#### Document passage:
• • • •
Do you want your assets sold because a council officer can’t see value in them?
I think not.
I wonder if this has something to do with the two unknown men walking along the breakwater a year or more ago who were overheard say ‘While they’re going on about [the Laman Street] trees, we’ll be selling pubic land.’
Have a read – it’s a frighteningly short document that no doubt hides a Pandora’s box of enough rope to hang us all.
Page 4 says:
7 Acquisition and Disposal:
7.1 Council (as custodian of Land) will maintain ownership and control of Land unless there is a significant community strategic benefit in disposing of the Land and facilities.
7.2 Land considered to be surplus will be assessed against criteria to determine the community, economic and environmental benefit for now and in the future.
7.3 Funds generated from the sale of Land that has been used for a community asset or open space will be held in trust in the Land and Property Reserve and reinvested to acquire Community Land or embellish a Community Asset or Open Space based on the priorities set in the long term financial plan.
Who would you like to make the decision about whether land should be disposed of? The manager who says pocket parks are ‘empty assets‘ or the manager whose answer to Laman Street disquiet is to avoid community consultation next time?
• • • •
(Dataset records)
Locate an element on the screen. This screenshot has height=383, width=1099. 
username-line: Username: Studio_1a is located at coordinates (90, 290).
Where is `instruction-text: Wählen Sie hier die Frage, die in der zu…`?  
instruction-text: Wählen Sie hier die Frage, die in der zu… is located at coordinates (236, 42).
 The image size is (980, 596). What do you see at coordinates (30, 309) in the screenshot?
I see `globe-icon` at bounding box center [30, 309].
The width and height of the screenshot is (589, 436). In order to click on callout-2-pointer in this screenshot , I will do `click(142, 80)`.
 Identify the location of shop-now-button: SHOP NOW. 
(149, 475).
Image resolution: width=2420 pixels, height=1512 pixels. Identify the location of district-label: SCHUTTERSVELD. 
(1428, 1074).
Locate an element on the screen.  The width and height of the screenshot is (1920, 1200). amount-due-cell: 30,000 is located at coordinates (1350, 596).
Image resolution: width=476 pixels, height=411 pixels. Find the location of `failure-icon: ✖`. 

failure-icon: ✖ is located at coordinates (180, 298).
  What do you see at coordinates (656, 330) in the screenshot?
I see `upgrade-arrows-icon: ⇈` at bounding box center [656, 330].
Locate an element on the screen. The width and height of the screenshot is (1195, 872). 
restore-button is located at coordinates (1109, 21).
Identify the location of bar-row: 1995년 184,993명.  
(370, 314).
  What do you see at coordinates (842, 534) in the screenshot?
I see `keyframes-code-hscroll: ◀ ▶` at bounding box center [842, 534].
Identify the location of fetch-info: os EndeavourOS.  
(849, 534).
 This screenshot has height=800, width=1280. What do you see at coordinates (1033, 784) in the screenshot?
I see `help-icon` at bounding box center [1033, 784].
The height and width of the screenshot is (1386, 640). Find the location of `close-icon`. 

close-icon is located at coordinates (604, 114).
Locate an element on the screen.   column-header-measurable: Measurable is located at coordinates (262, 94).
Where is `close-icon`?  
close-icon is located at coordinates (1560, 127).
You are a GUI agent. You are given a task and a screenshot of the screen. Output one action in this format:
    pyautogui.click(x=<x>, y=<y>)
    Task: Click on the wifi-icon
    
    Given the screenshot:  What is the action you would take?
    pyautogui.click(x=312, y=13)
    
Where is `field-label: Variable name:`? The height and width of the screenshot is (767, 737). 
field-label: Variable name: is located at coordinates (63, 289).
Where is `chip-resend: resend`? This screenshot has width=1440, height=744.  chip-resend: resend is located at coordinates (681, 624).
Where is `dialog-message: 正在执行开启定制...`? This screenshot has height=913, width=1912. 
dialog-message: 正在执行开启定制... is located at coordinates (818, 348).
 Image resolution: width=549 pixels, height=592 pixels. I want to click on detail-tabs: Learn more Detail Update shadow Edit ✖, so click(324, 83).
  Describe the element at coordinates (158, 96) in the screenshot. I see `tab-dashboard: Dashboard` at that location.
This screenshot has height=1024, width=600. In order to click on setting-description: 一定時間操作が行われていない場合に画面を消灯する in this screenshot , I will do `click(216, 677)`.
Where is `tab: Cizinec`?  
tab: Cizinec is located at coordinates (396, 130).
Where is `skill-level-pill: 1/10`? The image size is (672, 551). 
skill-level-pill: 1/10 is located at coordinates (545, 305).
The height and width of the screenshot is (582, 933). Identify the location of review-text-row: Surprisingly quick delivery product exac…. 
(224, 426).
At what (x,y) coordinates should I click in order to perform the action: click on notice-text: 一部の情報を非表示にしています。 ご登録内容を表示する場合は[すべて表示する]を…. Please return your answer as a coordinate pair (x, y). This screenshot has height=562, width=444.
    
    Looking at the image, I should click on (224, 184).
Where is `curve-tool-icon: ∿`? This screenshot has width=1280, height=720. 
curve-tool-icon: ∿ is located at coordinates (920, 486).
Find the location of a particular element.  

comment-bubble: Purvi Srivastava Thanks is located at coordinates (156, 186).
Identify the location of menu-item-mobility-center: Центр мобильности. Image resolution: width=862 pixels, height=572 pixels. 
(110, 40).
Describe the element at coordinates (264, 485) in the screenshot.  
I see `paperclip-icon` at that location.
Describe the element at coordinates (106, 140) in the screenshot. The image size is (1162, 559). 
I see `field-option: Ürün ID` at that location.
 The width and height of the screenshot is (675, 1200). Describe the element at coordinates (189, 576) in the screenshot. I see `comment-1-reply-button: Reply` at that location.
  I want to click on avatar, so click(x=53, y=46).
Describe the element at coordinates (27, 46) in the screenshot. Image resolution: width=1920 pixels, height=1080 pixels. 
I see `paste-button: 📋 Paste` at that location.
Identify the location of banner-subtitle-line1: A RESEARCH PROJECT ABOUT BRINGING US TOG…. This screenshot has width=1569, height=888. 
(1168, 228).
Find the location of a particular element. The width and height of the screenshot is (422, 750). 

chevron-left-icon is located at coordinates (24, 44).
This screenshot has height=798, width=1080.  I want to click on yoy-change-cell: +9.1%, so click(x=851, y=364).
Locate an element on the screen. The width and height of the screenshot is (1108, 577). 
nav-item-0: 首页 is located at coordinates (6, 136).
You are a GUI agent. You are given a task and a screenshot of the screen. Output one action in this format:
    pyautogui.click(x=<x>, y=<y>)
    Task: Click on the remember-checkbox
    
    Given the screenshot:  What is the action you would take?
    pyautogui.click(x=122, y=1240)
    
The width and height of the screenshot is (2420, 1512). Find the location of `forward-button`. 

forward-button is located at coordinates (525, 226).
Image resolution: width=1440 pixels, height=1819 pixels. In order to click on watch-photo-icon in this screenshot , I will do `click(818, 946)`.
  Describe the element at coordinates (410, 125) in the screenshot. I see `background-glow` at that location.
• • • •
#### Assigned task:
Write out the entire text on the council's land disposal policy word for word. The records were taken from a separate source.

#### Solved problem:
Do you want your assets sold because a council officer can’t see value in them?
I think not.
I wonder if this has something to do with the two unknown men walking along the breakwater a year or more ago who were overheard say ‘While they’re going on about [the Laman Street] trees, we’ll be selling pubic land.’
Have a read – it’s a frighteningly short document that no doubt hides a Pandora’s box of enough rope to hang us all.
Page 4 says:
7 Acquisition and Disposal:
7.1 Council (as custodian of Land) will maintain ownership and control of Land unless there is a significant community strategic benefit in disposing of the Land and facilities.
7.2 Land considered to be surplus will be assessed against criteria to determine the community, economic and environmental benefit for now and in the future.
7.3 Funds generated from the sale of Land that has been used for a community asset or open space will be held in trust in the Land and Property Reserve and reinvested to acquire Community Land or embellish a Community Asset or Open Space based on the priorities set in the long term financial plan.
Who would you like to make the decision about whether land should be disposed of? The manager who says pocket parks are ‘empty assets‘ or the manager whose answer to Laman Street disquiet is to avoid community consultation next time?